Elas são parte do patrimônio emocional e estético da Nação, são
respeitadas, admiradas, invejadas, adoradas desde os tempos de
Sombra; vivem em nichos de altares invisíveis, movem-se em
passarelas de supremo prestígio mundano — e subitamente, oh! ai!
ui! um misterioso Satanás as precipita no inferno imóvel da
paspalhice e do tédio, e as prende ali, com seus sorrisos parados,
seus olhos fixos a fitar o nada, estupidamente o nada — quase
todas, meu Deus, tão “shangai”, tão “shangai” que nos
inspiram uma certa vergonha — o Itamarati devia proibir a
exportação desse número da revista para que não se riam demasiado
de nós lá fora!
Não
sou místico; custa-me acreditar que algum Espírito Vingador tenha
feito esse milagre ao contrário. A culpa será talvez da
“Revolução”, que tornou os ricos tão seguros de si mesmos, tão
insensatos e vitoriosos e ostentadores e fátuos que suas mulheres
perderam o desconfiômetro, e elas envolvem os corpos em qualquer
pano berrante que melífluos costureiros desenham e dizem — “a
moda é isto” — e se postam ali, diante da população cada vez
mais pobre, neste país em que minguam o pão e o remédio, e se
suprimem as liberdades — coloridas e funéreas, ajaezadas, e ocas,
vazias e duras, sem espírito e sem graça nenhuma.
Há
poucos meses, ao aceno de uma revista americana, disputaram-se
algumas delas a honra de serem escolhidas, como mocinhas de subúrbio
querendo ser misses, e no fim apareceram numas fotos de publicidade
comercial, prosaicamente usadas como joguetes de gringos espertos.
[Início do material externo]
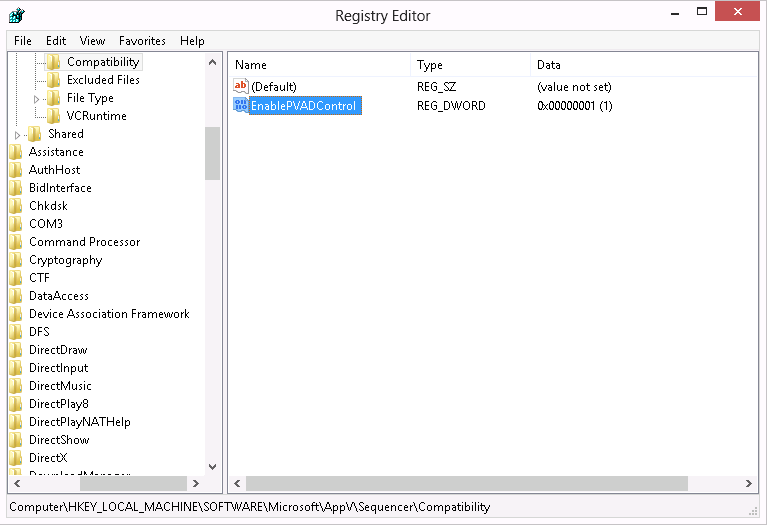The image size is (767, 525).
Task: Select the Excluded Files key
Action: coord(103,80)
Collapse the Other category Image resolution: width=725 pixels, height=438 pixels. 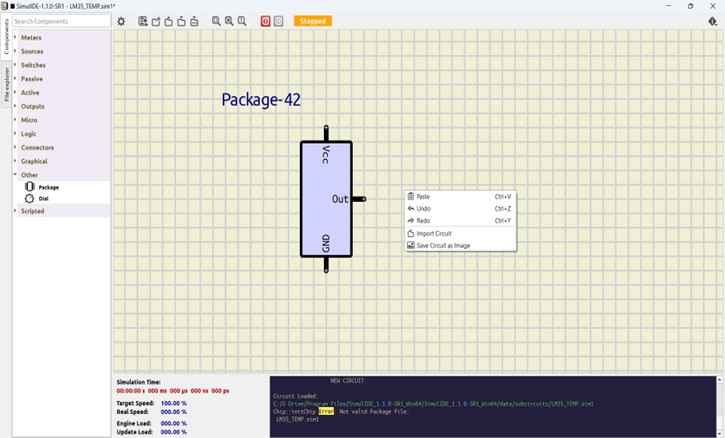pos(29,175)
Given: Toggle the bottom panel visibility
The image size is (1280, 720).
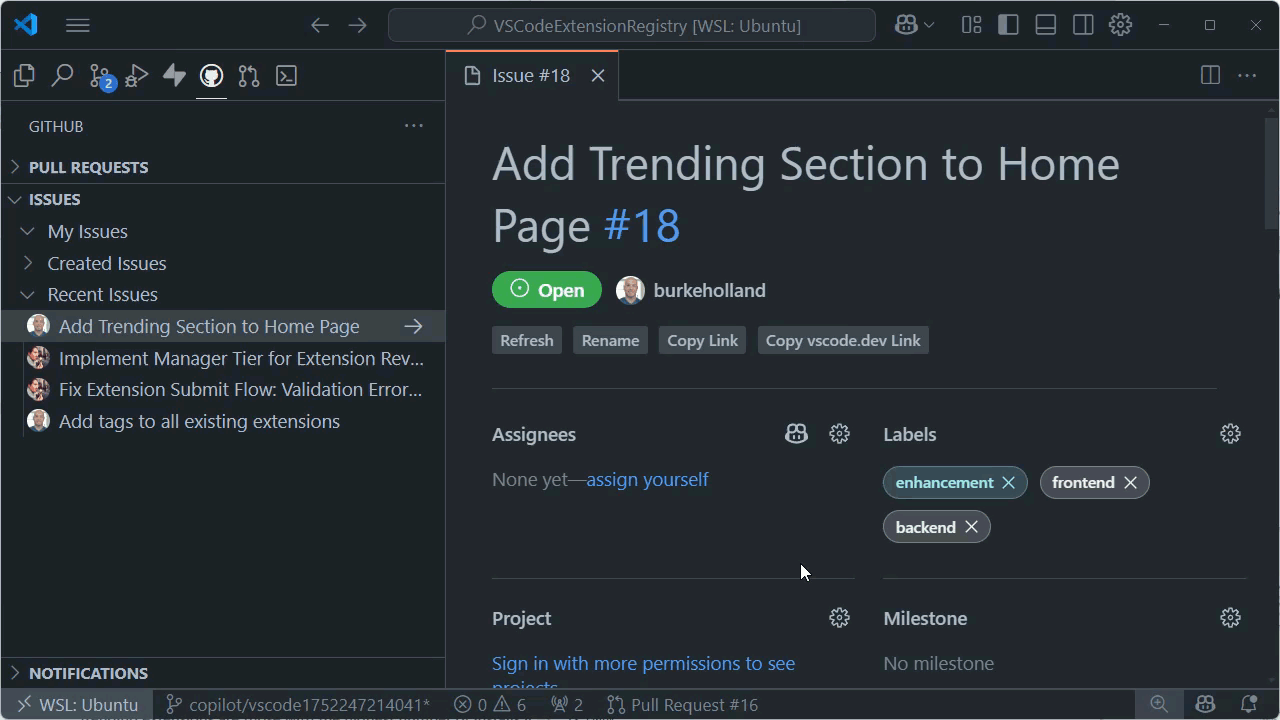Looking at the screenshot, I should point(1045,25).
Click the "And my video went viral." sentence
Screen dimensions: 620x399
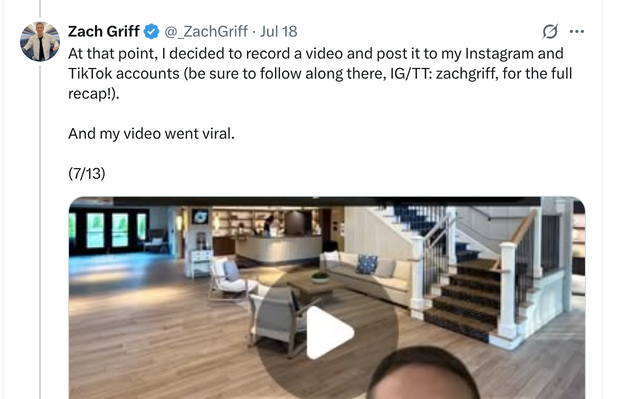(x=151, y=134)
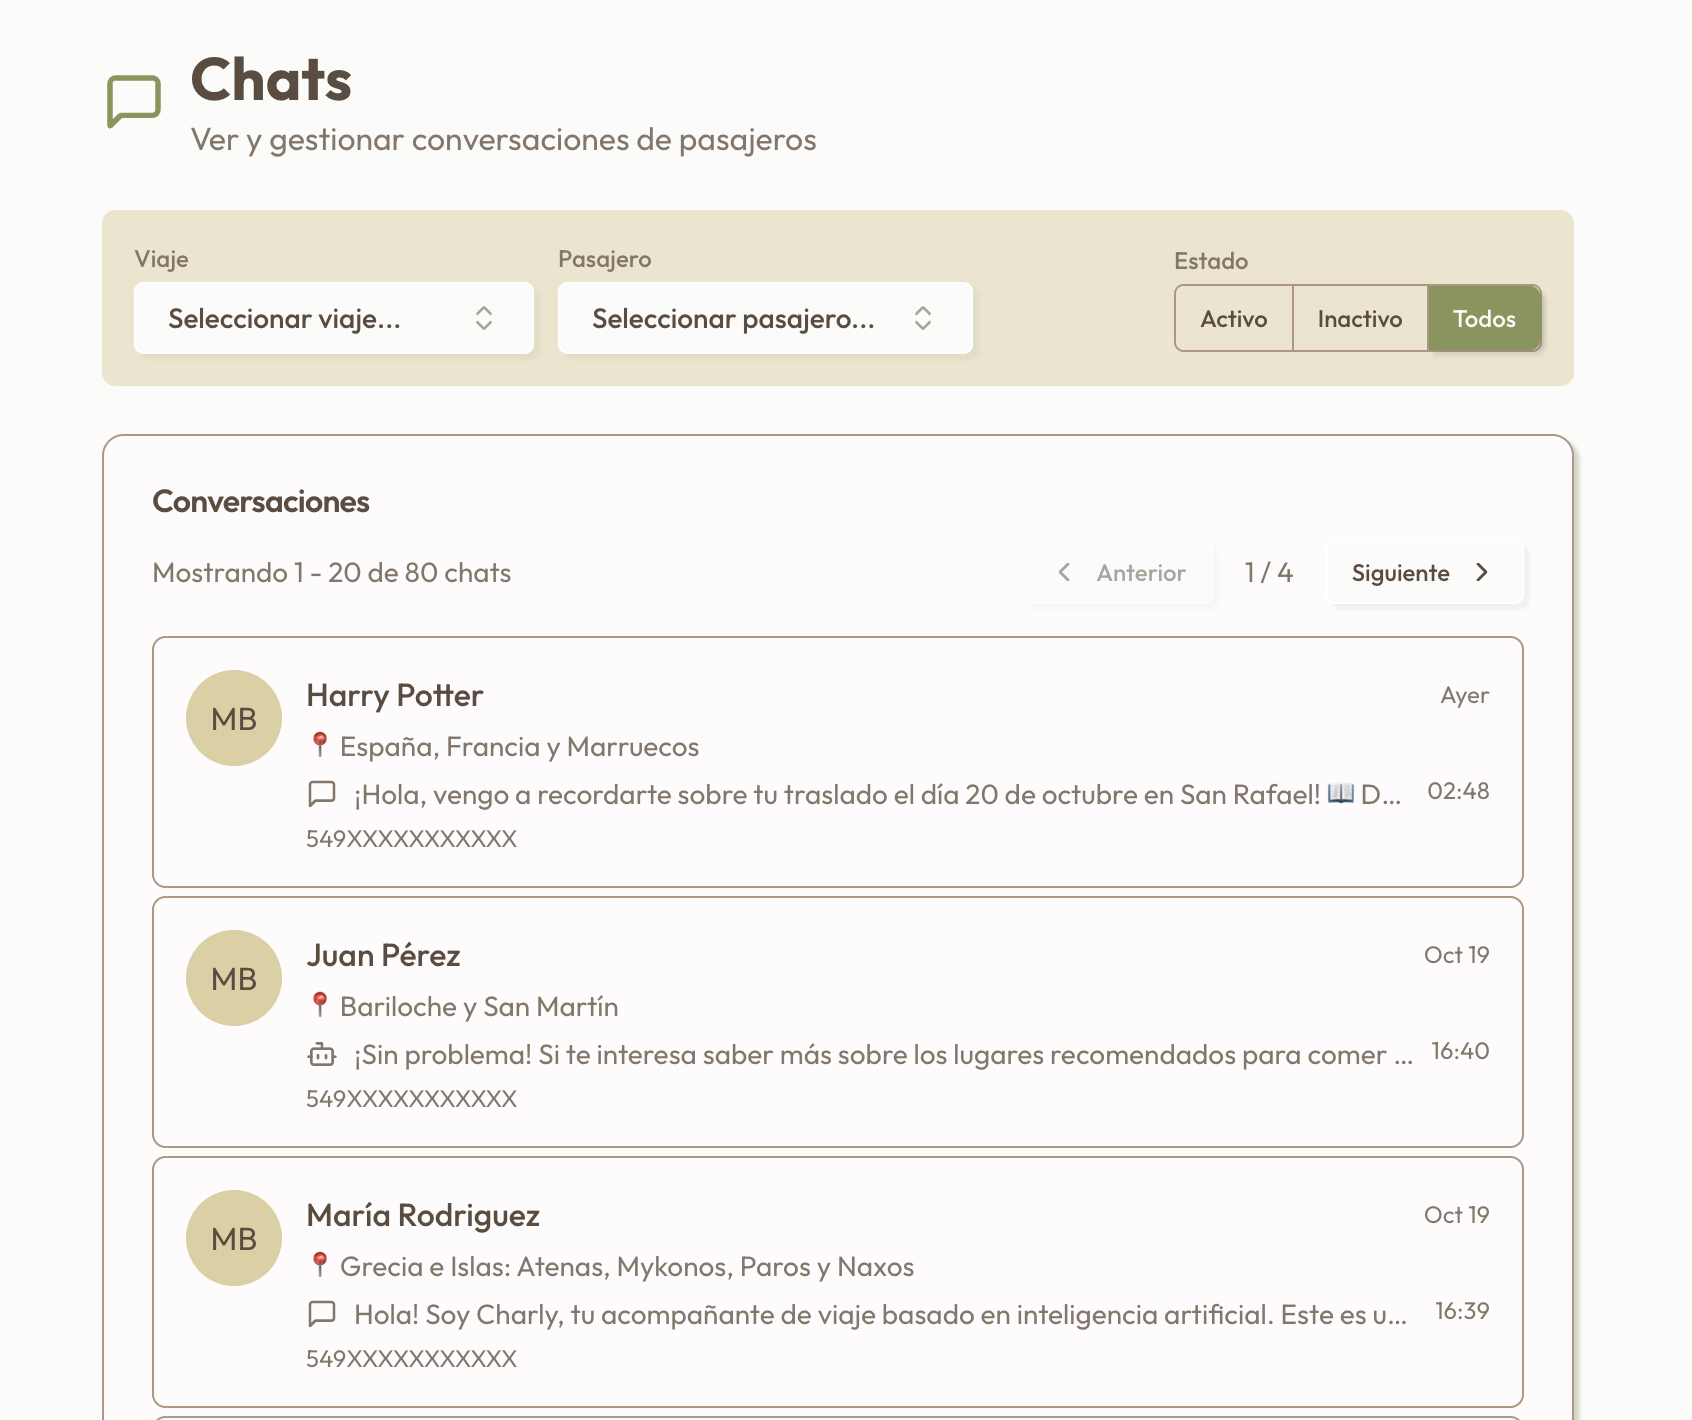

Desta vez é pior: não anunciam nada a não ser a inanidade de si
mesmas, tragicamente despojadas de seus feitiços.
Direis
que essa derrota das “Mais Elegantes” não importa...
Importa!
As moças pobres e remediadas, a normalista, a filha do coronel do
Exército que mora no Grajaú, a funcionária da coletoria estadual
de Miracema, a noiva do eletricista — todas aprenderam a se mirar
nessas deusas, a suspirar invejando-as, mas admirando-as; era o
charme dessas senhoras, suas festas, suas viagens, suas legendas
douradas de luxo que romantizavam a riqueza e o desnível social;
eram aves de luxo que enobreciam com sua graça a injustiça
fundamental da sociedade burguesa.
Elas
tinham o dever de continuar maravilhosas, imarcescíveis, magníficas.
É possível que pessoalmente assim continuem; mas houve aquele
momento em que um vento escarninho as desfigurou em plebeias
enfeitadas, em caricaturas de si mesmas, espaventosas e frias.
Quero
frisar que dessas senhoras são poucas as que conheço pessoalmente,
e' lhes dedico a maior admiração e o mais cuidadoso respeito. Não
há, neste caso, nenhuma implicação pessoal. Estou apenas ecoando
um sentimento coletivo de pena e desgosto, de embaraço e desilusão:
nossas deusas apareceram de súbito a uma luz galhofeira, ingrata e
cruel; sentimo-nos traídos, desapontados, constrangidos,
desamparados e sem fé.
É
duro confessar isto, mas é preciso forrar o coração de dureza,
porque não sabemos se tudo isso é o fim de uma era ou o começo de
uma nova era mais desolada e difícil de suportar.